Indicate the circumstances leading to the use of industrial child labor
- With the onset of the Industrial Revolution in Britain in the late 18th century, there was a rapid increase in the industrial exploitation of labor, including child labor. Child labor became the labor of choice for manufacturing in the early phases of the Industrial Revolution because children were paid much less while being as productive as adults and were more vulnerable. Their smaller size was also perceived as an advantage.
- Children as young as four were employed in production factories and mines working long hours in dangerous, often fatal conditions. In coal mines, children would crawl through tunnels too narrow and low for adults. They also worked as errand boys, crossing sweepers, shoe blacks, or selling matches, flowers, and other cheap goods.
- Many children were forced to work in very poor conditions for much lower pay than their elders, usually 10–20% of an adult male’s wage. Beatings and long hours were common, with some child coal miners and hurriers working from 4 a.m. until 5 p.m. Many children developed lung cancer and other diseases. Death before age 25 was common for child workers.
- Workhouses would sell orphans and abandoned children as “pauper apprentices,” working without wages for board and lodging. In 1800, there were 20,000 apprentices working in cotton mills. The apprentices were particularly vulnerable to maltreatment, industrial accidents, and ill health from overwork, and contagious diseases such as smallpox, typhoid, and typhus.
- The first legislation in response to the abuses experienced by child laborers did not even attempt to ban child labor, but merely improve working conditions for some child workers. The Health and Morals of Apprentices Act 1802 was designed to improve conditions for apprentices working in cotton mills. It was not until 1819 that an Act to limit the hours of work and set a minimum age for free children working in cotton mills was piloted through Parliament.

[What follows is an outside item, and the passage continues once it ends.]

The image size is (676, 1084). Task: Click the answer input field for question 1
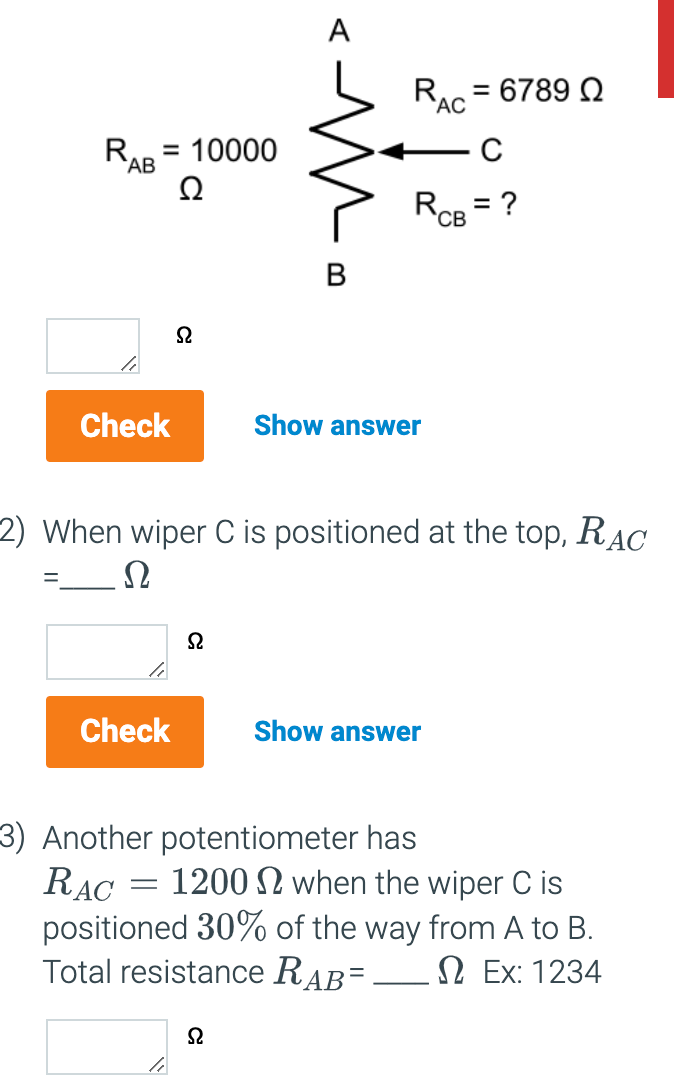coord(92,343)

- A series of acts limiting provisions under which children could be employed followed the two largely ineffective Acts of 1802 and 1819, including the Mines and Collieries Act 1842, the Factories Act 1844, and the Factories Act 1847. The last two major factory acts of the Industrial Revolution were introduced in 1850 and 1856. Factories could no longer dictate work hours for women and children.
- Cotton Mills and Factories Act of 1819
- An 1819 Act of Parliament in the United Kingdom that stated that no children under 9 were to be employed and that children aged 9–16 years were limited to 12 hours’ work per day. It applied to the cotton industry only, but covered all children, whether apprentices or not. It was seen through Parliament by Sir Robert Peel but had its origins in a draft prepared by Robert Owen in 1815. The Act that emerged in 1819 was watered down from Owen’s draft.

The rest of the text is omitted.